■ **Data excerpts**:
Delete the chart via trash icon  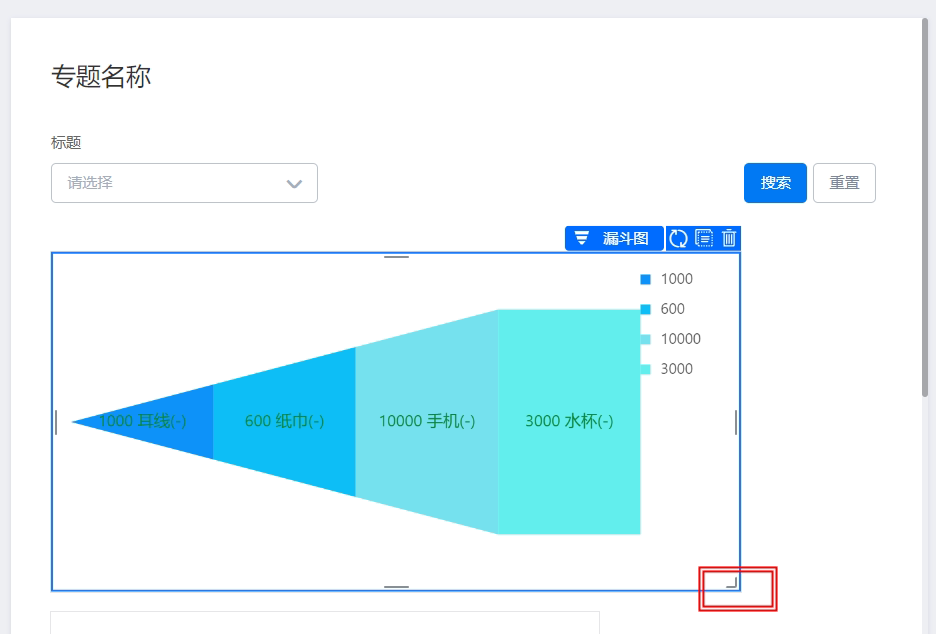(x=729, y=238)

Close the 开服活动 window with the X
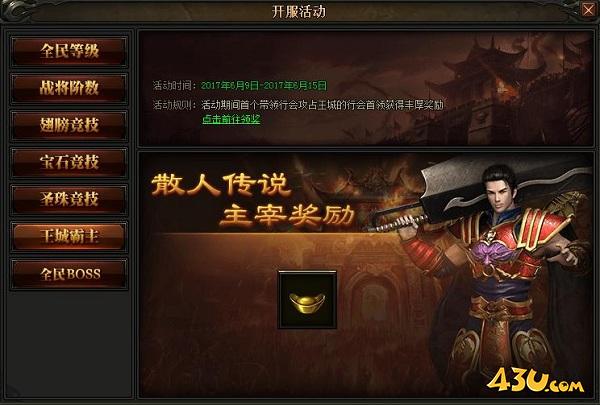[x=588, y=10]
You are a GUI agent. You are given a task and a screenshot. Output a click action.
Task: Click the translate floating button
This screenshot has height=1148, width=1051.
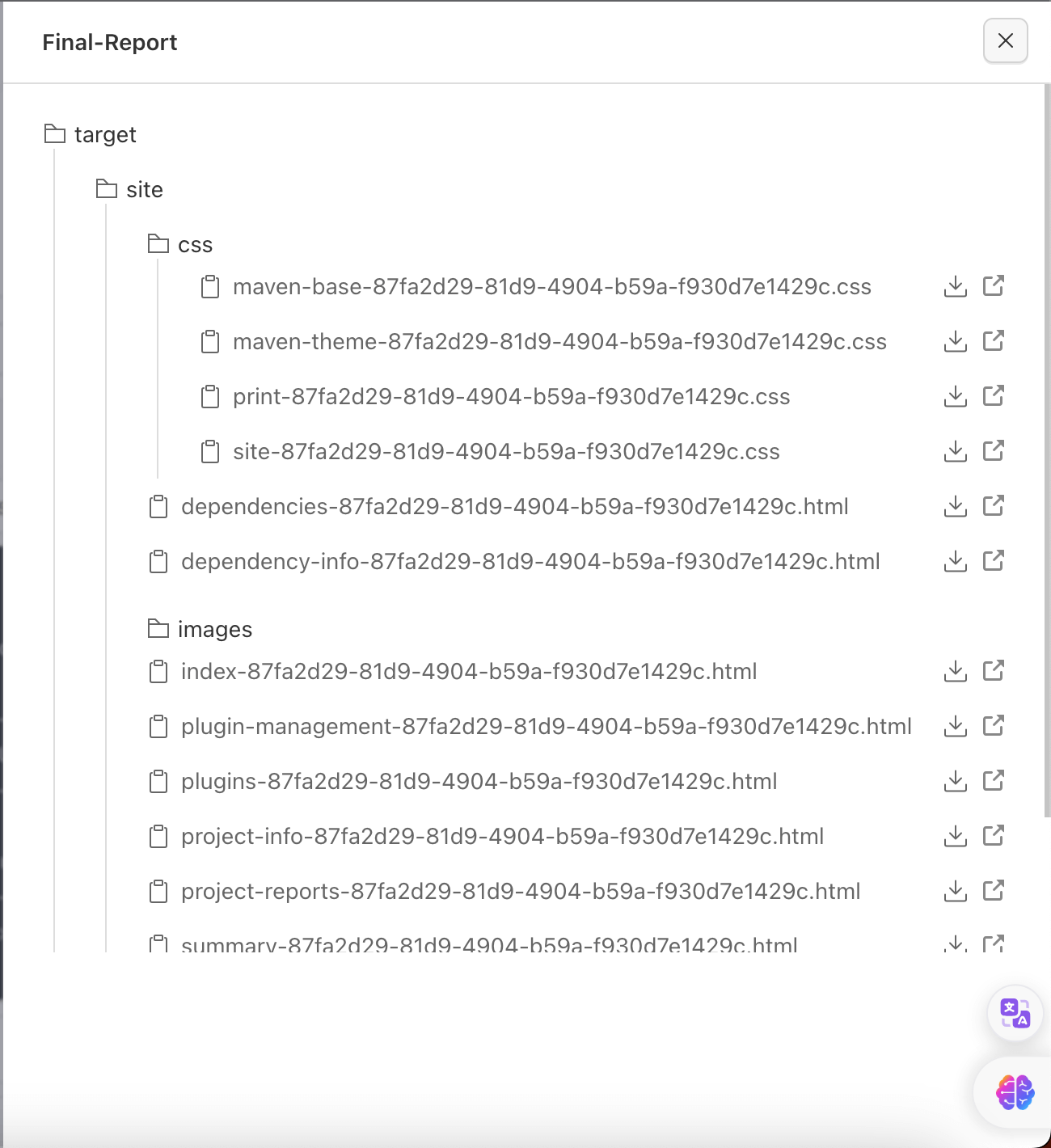1015,1013
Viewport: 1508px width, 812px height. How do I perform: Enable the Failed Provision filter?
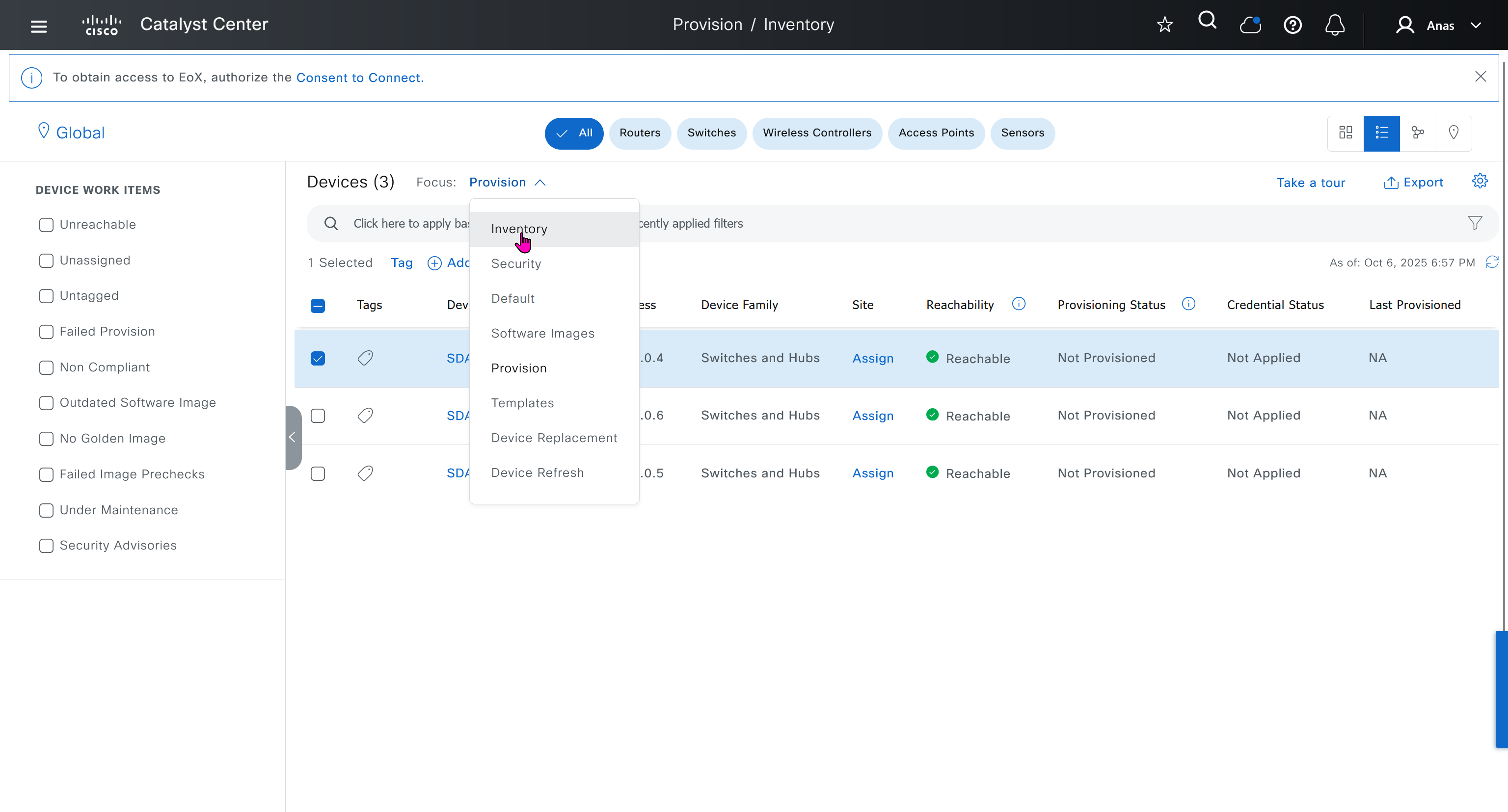[x=46, y=332]
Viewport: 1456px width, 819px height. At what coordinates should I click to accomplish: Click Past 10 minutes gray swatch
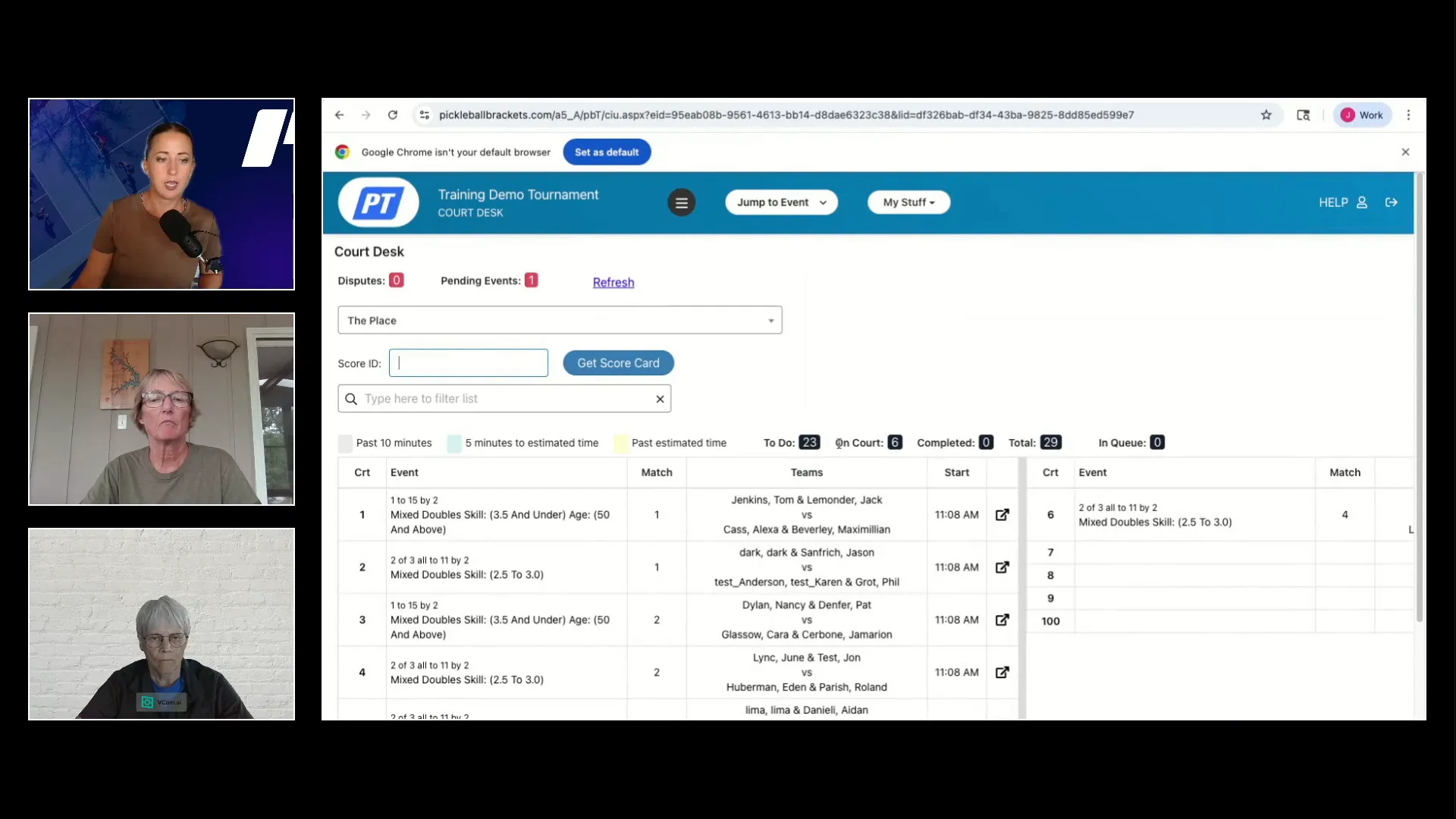point(345,444)
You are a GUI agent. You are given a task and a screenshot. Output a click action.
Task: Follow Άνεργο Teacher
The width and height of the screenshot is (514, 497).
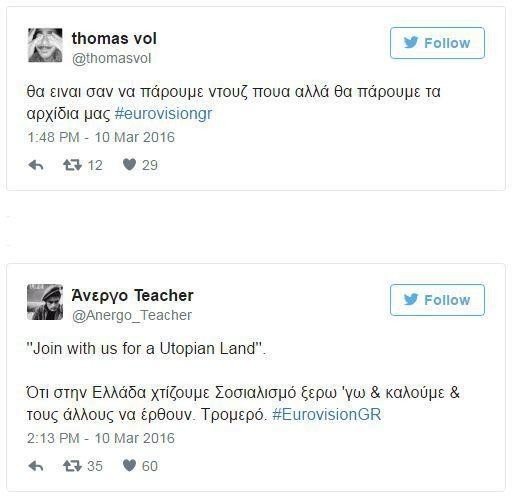437,300
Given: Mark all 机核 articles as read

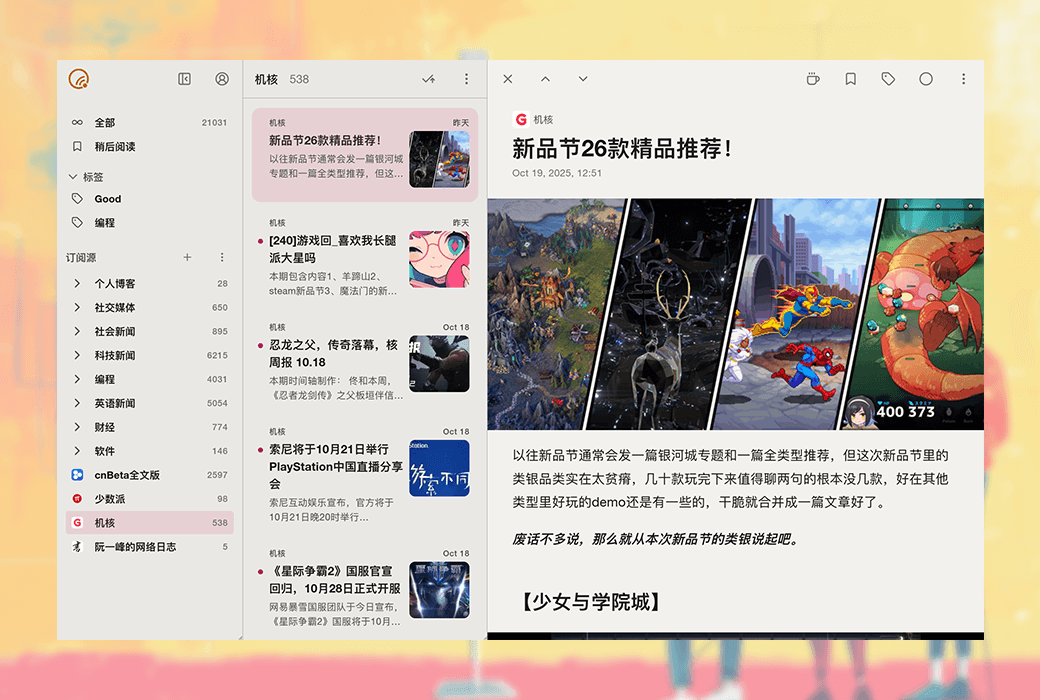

■ **Task details**: Present the data as a numbered list, starting with the line containing "Viewport: 1456px width, 819px" and continuing through the end of the data. Omit blank lines and leave out the pictures.

■ **Task solution**:
1. Viewport: 1456px width, 819px height. At what coordinates should I click to accomplish: Click Past 10 minutes gray swatch
2. point(345,444)
3. You are a GUI agent. You are given a task and a screenshot. Output a click action.
4. Task: Follow Άνεργο Teacher
5. The width and height of the screenshot is (514, 497).
6. 437,300
7. Given: Mark all 机核 articles as read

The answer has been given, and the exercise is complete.